--- Data provided Enclosed Below ---

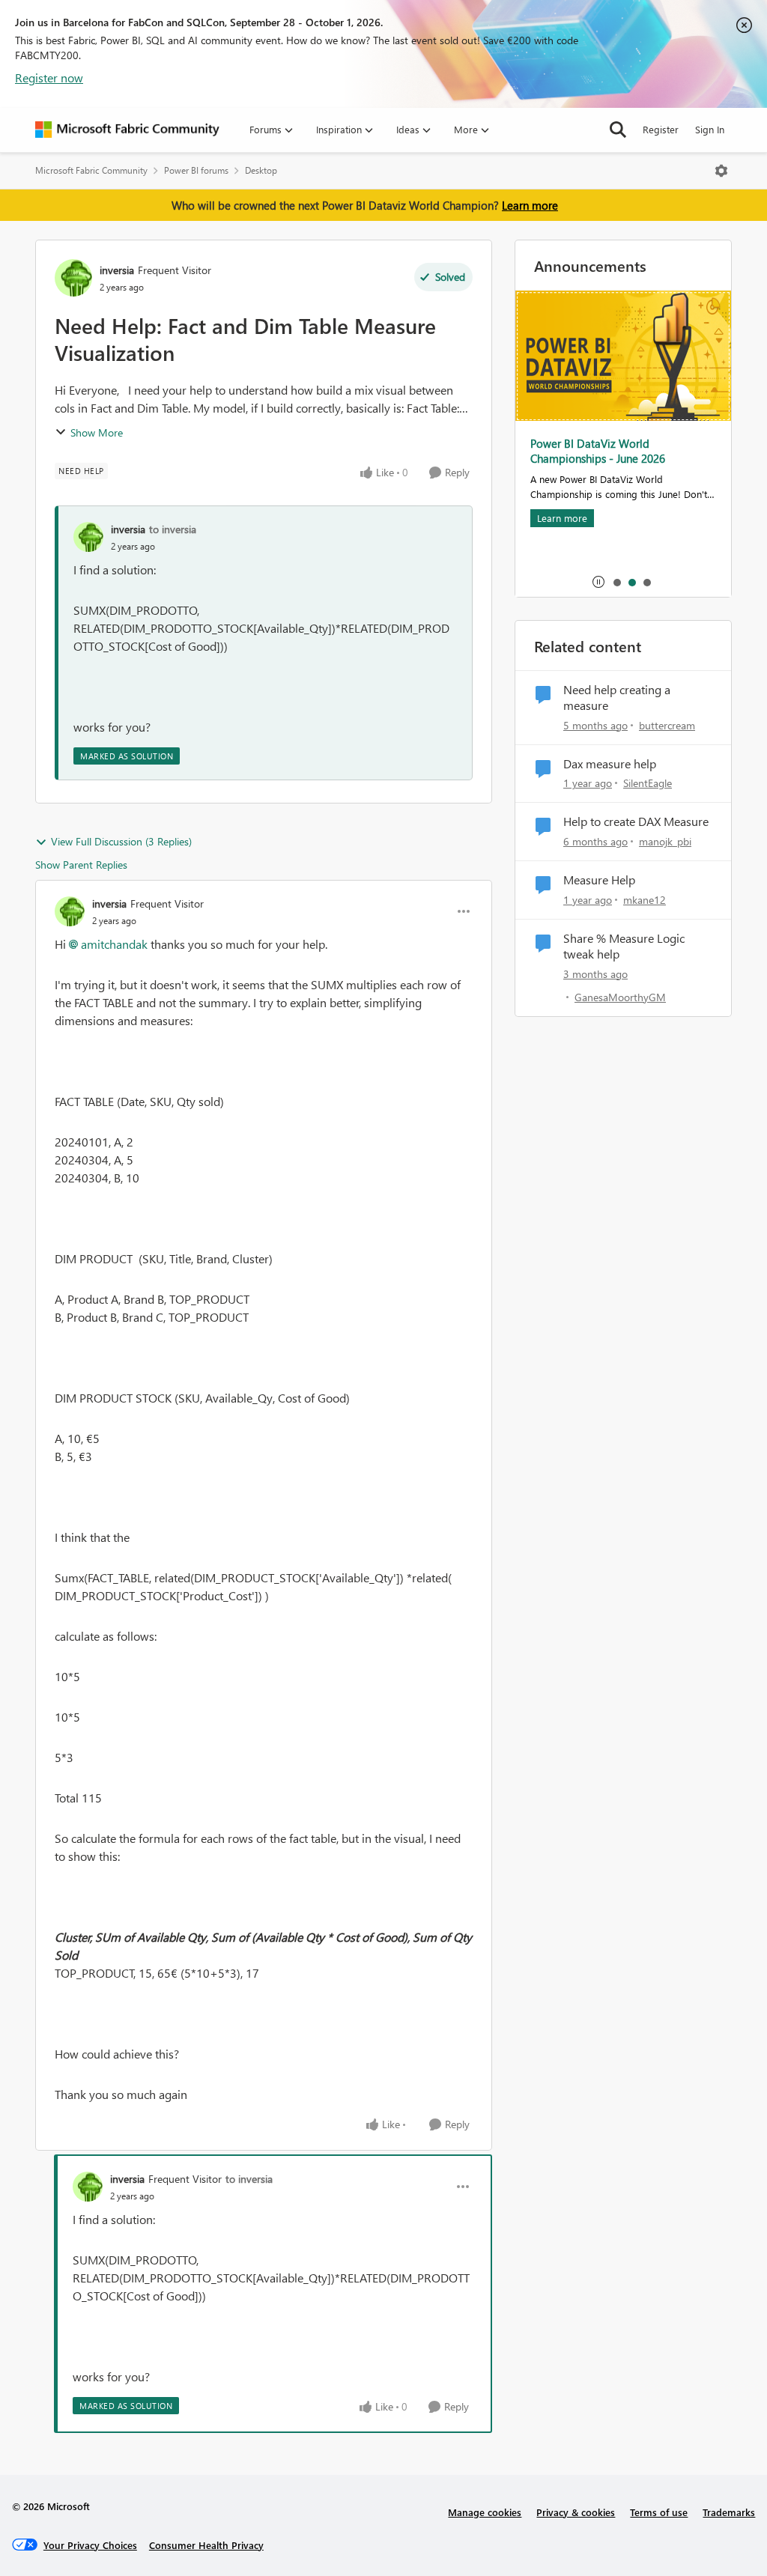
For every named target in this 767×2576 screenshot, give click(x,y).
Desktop (261, 170)
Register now (49, 77)
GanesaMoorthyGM (620, 997)
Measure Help (599, 879)
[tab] (616, 581)
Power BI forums (196, 170)
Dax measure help (609, 763)
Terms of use (659, 2512)
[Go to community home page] (127, 129)
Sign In (709, 129)
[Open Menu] (721, 170)
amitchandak (114, 944)
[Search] (618, 130)
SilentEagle (647, 783)
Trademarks (729, 2512)
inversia (117, 270)
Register (661, 129)
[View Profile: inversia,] (88, 537)
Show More (96, 432)
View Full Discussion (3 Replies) (121, 841)
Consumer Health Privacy (206, 2545)
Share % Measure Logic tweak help (624, 946)
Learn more (530, 205)
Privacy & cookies (575, 2512)
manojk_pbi (665, 841)
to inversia (172, 529)
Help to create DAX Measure (636, 821)
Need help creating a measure (616, 697)
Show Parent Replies (81, 864)
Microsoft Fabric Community (91, 170)
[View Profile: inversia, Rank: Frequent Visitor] (73, 278)
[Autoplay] (598, 581)
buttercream (667, 725)
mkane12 (644, 900)
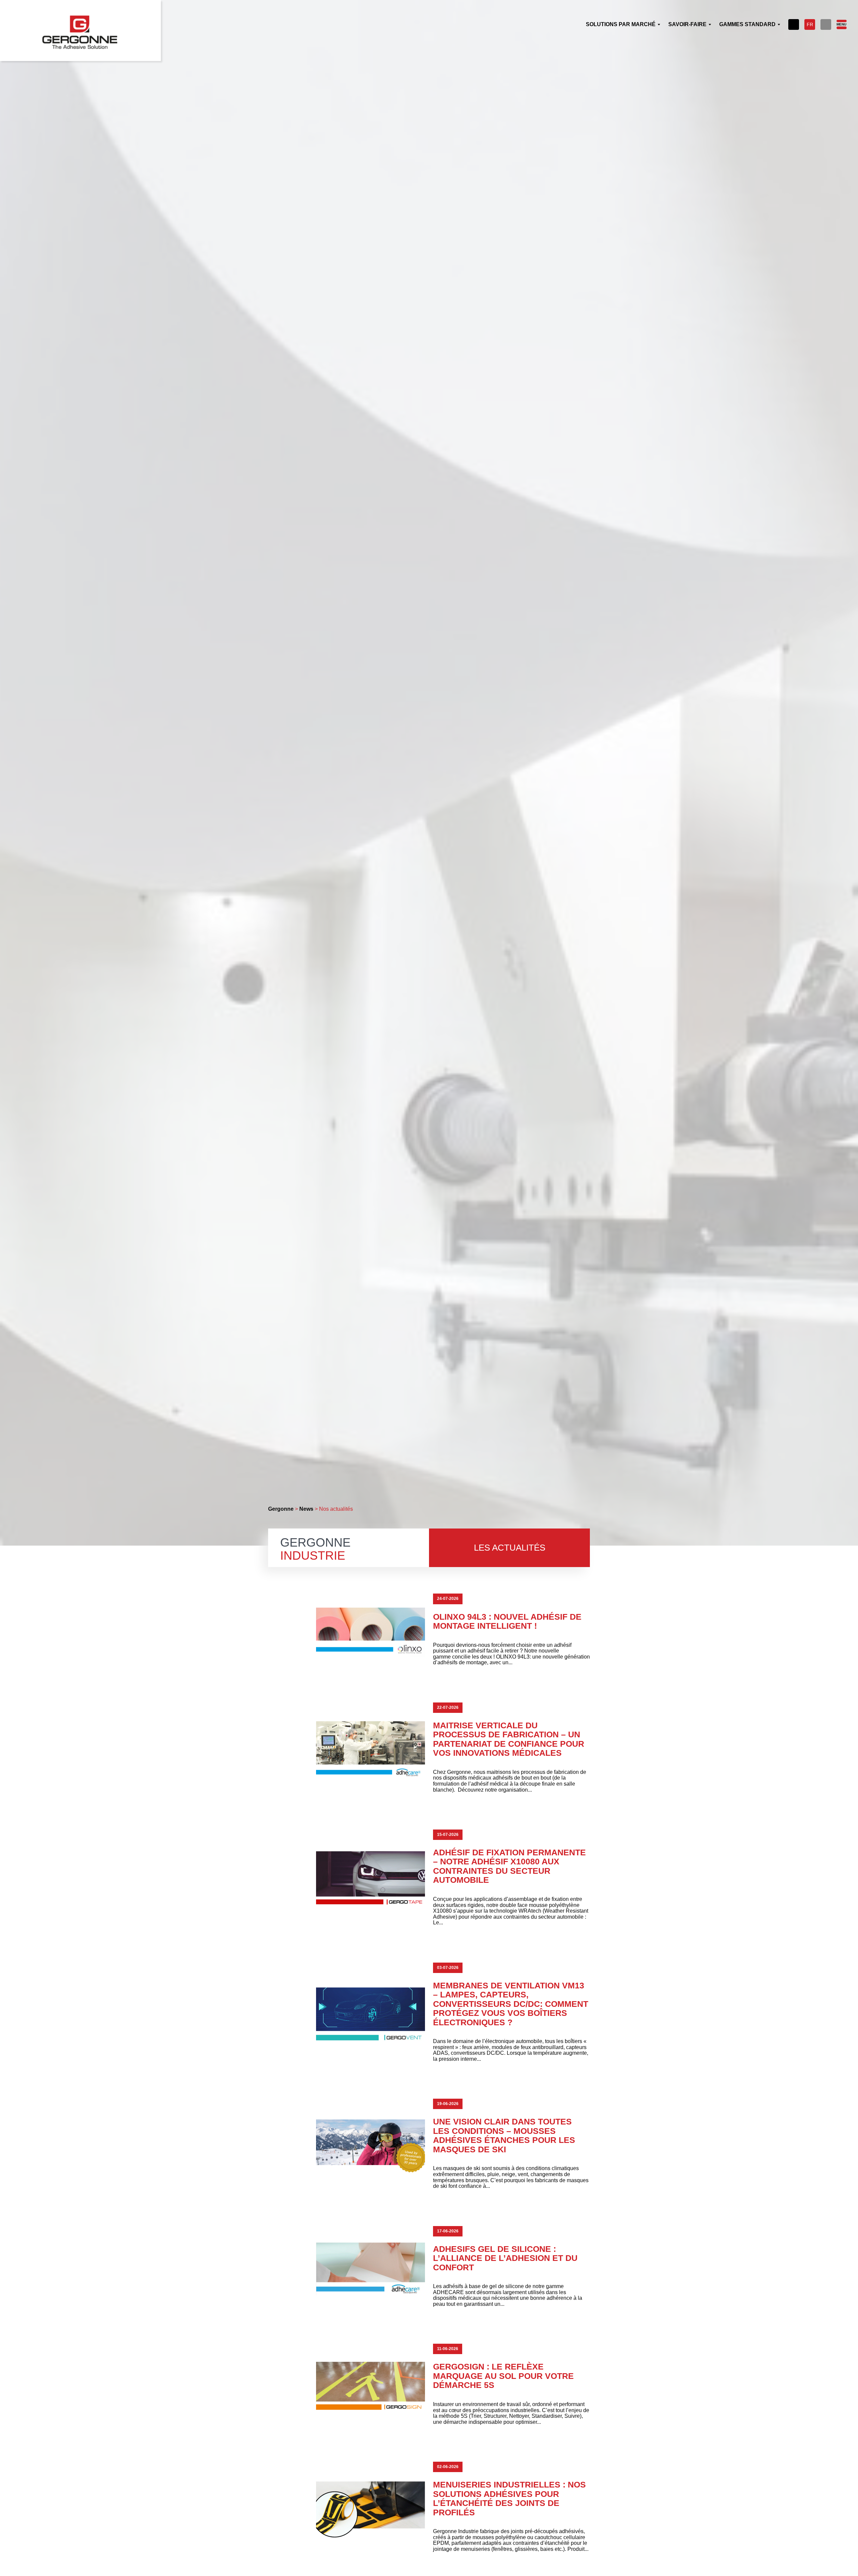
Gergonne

--- End of Enclosed Data provided ---

Task: Please print the entries above exactly. Skip every picture.

Response to the exercise:
For every named target in this 767×2576 screenshot, give click(x,y).
Desktop (261, 170)
Register now (49, 77)
GanesaMoorthyGM (620, 997)
Measure Help (599, 879)
[tab] (616, 581)
Power BI forums (196, 170)
Dax measure help (609, 763)
Terms of use (659, 2512)
[Go to community home page] (127, 129)
Sign In (709, 129)
[Open Menu] (721, 170)
amitchandak (114, 944)
[Search] (618, 130)
SilentEagle (647, 783)
Trademarks (729, 2512)
inversia (117, 270)
Register (661, 129)
[View Profile: inversia,] (88, 537)
Show More (96, 432)
View Full Discussion (3 Replies) (121, 841)
Consumer Health Privacy (206, 2545)
Share % Measure Logic tweak help (624, 946)
Learn more (530, 205)
Privacy & cookies (575, 2512)
manojk_pbi (665, 841)
to inversia (172, 529)
Help to create DAX Measure (636, 821)
Need help creating a measure (616, 697)
Show Parent Replies (81, 864)
Microsoft Fabric Community (91, 170)
[View Profile: inversia, Rank: Frequent Visitor] (73, 278)
[Autoplay] (598, 581)
buttercream (667, 725)
mkane12 (644, 900)
Gergonne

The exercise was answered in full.